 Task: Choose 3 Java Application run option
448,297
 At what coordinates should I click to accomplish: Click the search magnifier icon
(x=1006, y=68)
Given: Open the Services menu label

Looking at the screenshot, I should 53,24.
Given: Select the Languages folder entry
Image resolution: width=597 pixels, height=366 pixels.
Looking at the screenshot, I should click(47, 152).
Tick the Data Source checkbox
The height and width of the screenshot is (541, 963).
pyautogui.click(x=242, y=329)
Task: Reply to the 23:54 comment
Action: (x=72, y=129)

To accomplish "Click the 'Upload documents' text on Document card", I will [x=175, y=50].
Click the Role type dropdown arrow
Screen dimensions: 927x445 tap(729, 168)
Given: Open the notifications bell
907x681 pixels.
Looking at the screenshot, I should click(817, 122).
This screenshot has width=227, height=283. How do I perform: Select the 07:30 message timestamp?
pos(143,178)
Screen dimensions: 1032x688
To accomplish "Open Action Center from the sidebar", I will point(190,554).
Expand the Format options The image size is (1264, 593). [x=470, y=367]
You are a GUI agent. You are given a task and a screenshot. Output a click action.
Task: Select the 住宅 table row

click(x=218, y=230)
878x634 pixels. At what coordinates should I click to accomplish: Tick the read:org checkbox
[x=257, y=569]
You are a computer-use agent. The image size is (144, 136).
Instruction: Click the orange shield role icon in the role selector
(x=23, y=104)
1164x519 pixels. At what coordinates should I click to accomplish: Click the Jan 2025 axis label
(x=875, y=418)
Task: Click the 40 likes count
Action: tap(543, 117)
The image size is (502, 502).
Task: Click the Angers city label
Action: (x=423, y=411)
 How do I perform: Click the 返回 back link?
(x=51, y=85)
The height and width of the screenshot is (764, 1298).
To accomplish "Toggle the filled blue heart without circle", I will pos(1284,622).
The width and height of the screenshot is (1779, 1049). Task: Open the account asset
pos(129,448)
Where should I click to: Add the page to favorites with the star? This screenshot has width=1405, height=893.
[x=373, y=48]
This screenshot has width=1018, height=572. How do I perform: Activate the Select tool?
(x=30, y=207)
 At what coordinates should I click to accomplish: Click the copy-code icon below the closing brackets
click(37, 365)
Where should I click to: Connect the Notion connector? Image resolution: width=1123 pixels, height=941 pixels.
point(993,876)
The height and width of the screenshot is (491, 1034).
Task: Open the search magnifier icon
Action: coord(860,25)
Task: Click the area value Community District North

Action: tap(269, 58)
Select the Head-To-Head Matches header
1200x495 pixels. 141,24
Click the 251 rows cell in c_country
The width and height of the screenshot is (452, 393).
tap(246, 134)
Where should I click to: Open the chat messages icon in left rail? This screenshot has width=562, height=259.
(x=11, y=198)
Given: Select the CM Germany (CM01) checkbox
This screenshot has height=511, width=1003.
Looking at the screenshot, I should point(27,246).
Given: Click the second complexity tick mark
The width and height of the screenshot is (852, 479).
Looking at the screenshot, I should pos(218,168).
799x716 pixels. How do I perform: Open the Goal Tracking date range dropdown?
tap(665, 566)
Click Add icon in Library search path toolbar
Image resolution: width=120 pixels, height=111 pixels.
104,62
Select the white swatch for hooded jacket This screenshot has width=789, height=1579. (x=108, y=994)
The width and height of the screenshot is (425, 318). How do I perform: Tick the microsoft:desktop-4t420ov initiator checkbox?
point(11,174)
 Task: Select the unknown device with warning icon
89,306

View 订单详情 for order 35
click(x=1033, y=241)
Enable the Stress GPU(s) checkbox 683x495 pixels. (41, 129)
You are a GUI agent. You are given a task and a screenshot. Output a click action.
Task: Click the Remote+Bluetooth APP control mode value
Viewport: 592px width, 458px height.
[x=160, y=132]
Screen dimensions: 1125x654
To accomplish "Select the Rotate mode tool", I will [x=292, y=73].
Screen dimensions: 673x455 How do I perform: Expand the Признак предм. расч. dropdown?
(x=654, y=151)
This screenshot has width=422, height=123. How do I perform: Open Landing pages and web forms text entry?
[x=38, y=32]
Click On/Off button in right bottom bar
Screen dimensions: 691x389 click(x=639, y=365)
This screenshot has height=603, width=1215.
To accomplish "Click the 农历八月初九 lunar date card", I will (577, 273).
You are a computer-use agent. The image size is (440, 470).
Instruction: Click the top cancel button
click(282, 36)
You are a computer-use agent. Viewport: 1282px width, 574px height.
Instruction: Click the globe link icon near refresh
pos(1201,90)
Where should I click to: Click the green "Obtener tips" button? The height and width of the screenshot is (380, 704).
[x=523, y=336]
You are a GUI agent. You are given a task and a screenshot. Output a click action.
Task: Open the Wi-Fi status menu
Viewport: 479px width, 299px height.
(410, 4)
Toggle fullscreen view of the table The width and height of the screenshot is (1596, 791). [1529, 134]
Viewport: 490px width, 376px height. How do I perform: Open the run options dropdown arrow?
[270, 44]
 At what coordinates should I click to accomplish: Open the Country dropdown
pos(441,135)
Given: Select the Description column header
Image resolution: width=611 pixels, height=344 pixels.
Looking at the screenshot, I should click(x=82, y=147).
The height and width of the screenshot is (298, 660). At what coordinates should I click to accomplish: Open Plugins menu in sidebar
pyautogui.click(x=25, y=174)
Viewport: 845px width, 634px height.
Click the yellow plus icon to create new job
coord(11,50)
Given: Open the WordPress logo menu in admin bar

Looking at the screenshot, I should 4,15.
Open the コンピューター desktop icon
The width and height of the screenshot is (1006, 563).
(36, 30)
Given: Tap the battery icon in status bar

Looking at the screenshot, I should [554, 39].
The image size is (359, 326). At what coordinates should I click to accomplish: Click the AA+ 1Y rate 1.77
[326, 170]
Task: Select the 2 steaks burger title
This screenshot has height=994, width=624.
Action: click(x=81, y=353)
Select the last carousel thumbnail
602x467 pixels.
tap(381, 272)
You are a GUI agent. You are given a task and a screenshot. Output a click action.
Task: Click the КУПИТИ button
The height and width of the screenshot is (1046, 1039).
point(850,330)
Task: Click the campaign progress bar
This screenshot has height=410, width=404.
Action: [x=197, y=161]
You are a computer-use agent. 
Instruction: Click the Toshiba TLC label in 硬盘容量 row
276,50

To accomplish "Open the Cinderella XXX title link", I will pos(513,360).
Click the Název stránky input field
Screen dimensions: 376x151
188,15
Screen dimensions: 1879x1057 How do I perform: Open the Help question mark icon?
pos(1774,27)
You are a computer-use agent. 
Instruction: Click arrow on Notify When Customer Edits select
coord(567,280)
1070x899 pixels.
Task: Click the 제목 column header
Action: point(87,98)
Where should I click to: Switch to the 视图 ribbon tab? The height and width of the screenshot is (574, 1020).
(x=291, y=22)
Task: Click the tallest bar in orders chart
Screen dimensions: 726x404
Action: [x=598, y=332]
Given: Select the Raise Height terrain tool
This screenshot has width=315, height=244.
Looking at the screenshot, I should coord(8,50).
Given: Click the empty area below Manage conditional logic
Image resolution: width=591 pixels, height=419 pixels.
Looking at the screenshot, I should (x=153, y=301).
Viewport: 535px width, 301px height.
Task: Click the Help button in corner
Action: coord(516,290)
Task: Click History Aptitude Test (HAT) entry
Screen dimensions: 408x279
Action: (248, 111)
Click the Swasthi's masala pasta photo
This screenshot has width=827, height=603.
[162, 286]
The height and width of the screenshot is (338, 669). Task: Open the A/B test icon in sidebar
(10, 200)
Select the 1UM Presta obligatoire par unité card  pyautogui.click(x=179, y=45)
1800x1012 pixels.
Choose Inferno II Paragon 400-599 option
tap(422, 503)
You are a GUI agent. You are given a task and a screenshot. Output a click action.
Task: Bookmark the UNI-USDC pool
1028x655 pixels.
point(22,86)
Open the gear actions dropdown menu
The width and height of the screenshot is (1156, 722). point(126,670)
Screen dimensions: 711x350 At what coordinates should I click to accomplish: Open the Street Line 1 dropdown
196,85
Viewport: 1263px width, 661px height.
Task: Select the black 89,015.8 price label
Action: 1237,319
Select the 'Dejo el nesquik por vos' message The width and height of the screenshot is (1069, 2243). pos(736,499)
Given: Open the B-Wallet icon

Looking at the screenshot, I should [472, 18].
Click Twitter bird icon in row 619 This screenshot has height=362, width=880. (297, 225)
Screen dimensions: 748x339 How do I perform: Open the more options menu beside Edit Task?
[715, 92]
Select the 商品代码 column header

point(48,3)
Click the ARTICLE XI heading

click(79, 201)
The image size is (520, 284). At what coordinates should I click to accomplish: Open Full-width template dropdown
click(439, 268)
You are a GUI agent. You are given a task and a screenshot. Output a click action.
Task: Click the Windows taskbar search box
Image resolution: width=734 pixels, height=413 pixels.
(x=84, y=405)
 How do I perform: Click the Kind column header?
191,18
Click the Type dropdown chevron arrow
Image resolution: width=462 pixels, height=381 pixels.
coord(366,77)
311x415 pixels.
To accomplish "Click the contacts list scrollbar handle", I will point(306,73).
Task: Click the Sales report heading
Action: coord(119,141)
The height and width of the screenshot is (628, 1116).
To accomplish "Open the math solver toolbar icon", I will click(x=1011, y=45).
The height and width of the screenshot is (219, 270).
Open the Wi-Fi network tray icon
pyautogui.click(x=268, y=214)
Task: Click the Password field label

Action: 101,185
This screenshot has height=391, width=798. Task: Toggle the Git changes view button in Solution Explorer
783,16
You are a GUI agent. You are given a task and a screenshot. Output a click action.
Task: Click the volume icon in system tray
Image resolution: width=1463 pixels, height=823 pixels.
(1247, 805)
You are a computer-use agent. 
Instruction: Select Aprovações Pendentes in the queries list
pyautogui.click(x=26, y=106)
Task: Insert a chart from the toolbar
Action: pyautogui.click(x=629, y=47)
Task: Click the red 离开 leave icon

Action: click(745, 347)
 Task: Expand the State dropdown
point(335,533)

*Written task*:
Write out, line for line, the part of the records that opens with the line containing "1164x519 pixels. At" and closes with the line containing "(x=30, y=207)", both of those lines included.

*Right answer*:
1164x519 pixels. At what coordinates should I click to accomplish: Click the Jan 2025 axis label
(x=875, y=418)
Task: Click the 40 likes count
Action: tap(543, 117)
The image size is (502, 502).
Task: Click the Angers city label
Action: (x=423, y=411)
 How do I perform: Click the 返回 back link?
(x=51, y=85)
The height and width of the screenshot is (764, 1298).
To accomplish "Toggle the filled blue heart without circle", I will pos(1284,622).
The width and height of the screenshot is (1779, 1049). Task: Open the account asset
pos(129,448)
Where should I click to: Add the page to favorites with the star? This screenshot has width=1405, height=893.
[x=373, y=48]
This screenshot has width=1018, height=572. How do I perform: Activate the Select tool?
(x=30, y=207)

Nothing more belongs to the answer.